Aún son visibles, en el lugar, las trazas de algunos escalones toscamente labrados en la roca de la pared más baja de la hondonada, tallados para que bajasen con mayor seguridad quienes las asistían. De la cabaña, en cambio, no se han conservado restos. Aunque lamentable, no es extraño, porque el silencio impuesto en torno a la vestal Rea Silvia se ha prolongado durante siglos, incluso al precio de ocultar y restar valor a la crónica de Urbano Lacio.
Tanto en las bondades como en los crímenes que se han relatado, por inaudito que parezca, tuvo su origen Roma. Sus futuros fundadores, Remo y Rómulo, debían forjarse, desde antes de su nacimiento, en el sacrificio y el dolor, pues nada le viene regalado al ser humano. Protegidos por los dioses, crecieron entre pastores junto al Tíber, al amparo de Acca Larentia y Fáustulo, teniéndose por hijos suyos, ignorantes de su origen y de su filiación. Mas ni la humildad de los pastores ni los decretos de los reyes alcanzan a detener el curso del destino ni a torcerlo. Lo que está dispuesto que suceda, inexorablemente ocurre.
“Acogió la madre Acca Larentia/ a los niños gemelos en su seno/ mientras fluía el dolor por los montes Albanos/ y Rea Silvia los lloraba muertos./ Mas ¿quién puede a los hados hurtarse?/ El tiempo es un ave que vuela rápido/ y en sus alas traería a Alba Longa/ la venganza de los hijos de Marte”.

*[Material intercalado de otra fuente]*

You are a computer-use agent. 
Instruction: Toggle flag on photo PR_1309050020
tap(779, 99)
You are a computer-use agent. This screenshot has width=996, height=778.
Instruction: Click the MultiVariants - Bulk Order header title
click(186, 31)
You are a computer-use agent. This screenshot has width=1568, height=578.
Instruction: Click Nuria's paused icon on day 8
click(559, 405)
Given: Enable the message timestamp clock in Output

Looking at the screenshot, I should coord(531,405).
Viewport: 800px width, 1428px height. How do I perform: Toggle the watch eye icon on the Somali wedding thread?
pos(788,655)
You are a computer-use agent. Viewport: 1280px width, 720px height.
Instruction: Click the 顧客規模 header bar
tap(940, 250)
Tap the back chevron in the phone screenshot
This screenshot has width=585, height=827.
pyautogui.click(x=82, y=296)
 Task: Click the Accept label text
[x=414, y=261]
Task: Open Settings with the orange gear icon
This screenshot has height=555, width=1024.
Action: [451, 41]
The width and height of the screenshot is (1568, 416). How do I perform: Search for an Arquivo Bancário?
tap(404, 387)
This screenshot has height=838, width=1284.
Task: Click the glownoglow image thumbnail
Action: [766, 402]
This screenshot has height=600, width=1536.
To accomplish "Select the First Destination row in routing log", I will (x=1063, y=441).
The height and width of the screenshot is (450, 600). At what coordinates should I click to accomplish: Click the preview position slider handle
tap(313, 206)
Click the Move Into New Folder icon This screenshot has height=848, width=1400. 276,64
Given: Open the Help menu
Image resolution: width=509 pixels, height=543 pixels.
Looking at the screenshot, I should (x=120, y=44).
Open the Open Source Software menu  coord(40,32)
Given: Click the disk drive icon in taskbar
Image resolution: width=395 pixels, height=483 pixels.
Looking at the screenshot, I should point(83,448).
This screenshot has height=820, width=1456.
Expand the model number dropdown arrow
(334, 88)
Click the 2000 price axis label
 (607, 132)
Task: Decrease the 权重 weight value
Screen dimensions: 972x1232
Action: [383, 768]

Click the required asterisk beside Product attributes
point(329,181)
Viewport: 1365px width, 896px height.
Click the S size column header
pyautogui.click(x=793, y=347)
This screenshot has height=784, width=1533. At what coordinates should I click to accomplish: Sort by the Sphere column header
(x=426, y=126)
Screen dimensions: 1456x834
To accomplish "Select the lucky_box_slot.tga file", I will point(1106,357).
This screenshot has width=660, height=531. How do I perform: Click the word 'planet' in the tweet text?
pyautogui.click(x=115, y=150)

FIN DE "LA VESTAL DE ALBA LONGA", primera de las novelas de la serie "La fundación de Roma".
NOTA: Querid@s amig@s y lectores ocasionales, mil gracias por haber tenido la paciencia de leer esta historia y haberme alentado constantemente con vuestros comentarios y apoyo incondicional. En posts sucesivos, daré las gracias a aquellos de vosotros que habéis participado como personajes de esta novela, os estaré eternamente agradecida. Sin vuestra presencia real y ficticia, la vida de Rea Silvia no hubiera sido la misma.